◆ EXERCISE PASSAGE ◆
↓↓↓

As for Philip Almond, he is clear that ‘the absence of a scientific explanation should not propel us to uncritically endorse divine intervention as the cause of these events’, which is a position that I align with. We know so little about the fundamentals of the workings of living things at the genetic or molecular, let alone the atomic level. But we know is that the minutest of tweaks at any of these levels can tip the balance 180 degrees, so filling that unknown space with the theory of ‘the God of the Gaps’, that is plug God in as an explanation is rather risky and quite problematic. For the simple reason that, as Phillip Almond notes, ‘if a scientific explanation were to come about tomorrow, the miracle would then be shown not to have occurred. The arena of God’s activity has significantly shrunk over the last 300 years as a consequence of this theory’.

↑↑↑

Items listed in a dataset:
↓↓↓

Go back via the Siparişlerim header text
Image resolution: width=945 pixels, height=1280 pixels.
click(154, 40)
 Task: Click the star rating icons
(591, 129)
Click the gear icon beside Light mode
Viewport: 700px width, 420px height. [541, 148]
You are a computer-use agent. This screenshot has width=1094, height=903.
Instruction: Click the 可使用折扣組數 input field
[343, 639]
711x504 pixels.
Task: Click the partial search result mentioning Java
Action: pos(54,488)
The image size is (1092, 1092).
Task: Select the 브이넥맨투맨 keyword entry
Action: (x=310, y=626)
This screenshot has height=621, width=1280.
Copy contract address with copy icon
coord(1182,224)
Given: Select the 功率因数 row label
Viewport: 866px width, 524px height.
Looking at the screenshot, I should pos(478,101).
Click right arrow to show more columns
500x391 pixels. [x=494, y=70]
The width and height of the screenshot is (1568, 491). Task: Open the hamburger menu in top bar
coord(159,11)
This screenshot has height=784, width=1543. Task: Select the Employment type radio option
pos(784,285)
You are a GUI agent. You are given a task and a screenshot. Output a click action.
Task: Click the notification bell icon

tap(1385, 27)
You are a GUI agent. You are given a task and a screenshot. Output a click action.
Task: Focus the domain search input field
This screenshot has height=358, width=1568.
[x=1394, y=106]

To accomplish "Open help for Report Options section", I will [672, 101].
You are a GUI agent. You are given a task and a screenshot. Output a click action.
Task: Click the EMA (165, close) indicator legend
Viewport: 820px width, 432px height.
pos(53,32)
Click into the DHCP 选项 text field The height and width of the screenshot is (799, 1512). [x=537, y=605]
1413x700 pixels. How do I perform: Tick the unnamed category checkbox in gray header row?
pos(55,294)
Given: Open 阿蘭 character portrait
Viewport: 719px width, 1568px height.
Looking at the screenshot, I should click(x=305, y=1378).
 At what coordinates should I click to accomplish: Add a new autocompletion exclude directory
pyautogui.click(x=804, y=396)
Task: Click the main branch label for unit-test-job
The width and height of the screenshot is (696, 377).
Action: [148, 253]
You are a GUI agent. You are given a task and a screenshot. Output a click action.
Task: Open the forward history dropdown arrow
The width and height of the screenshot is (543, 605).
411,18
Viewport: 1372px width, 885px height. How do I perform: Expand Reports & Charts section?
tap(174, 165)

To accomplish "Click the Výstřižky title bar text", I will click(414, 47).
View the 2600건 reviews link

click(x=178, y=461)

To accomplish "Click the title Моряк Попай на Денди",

↑↑↑

◆ WORK REQUEST A ◆
Retype the passage on miracles between "As for Philip" and "of this theory’.", inclusive.
◆ WORK REQUEST B ◆
Name each level at which the passage on miracles says we know little about how living things work.
The listing has no role in this exercise.

◆ EXERCISE ANSWER A ◆
As for Philip Almond, he is clear that ‘the absence of a scientific explanation should not propel us to uncritically endorse divine intervention as the cause of these events’, which is a position that I align with. We know so little about the fundamentals of the workings of living things at the genetic or molecular, let alone the atomic level. But we know is that the minutest of tweaks at any of these levels can tip the balance 180 degrees, so filling that unknown space with the theory of ‘the God of the Gaps’, that is plug God in as an explanation is rather risky and quite problematic. For the simple reason that, as Phillip Almond notes, ‘if a scientific explanation were to come about tomorrow, the miracle would then be shown not to have occurred. The arena of God’s activity has significantly shrunk over the last 300 years as a consequence of this theory’.

◆ EXERCISE ANSWER B ◆
genetic, molecular, atomic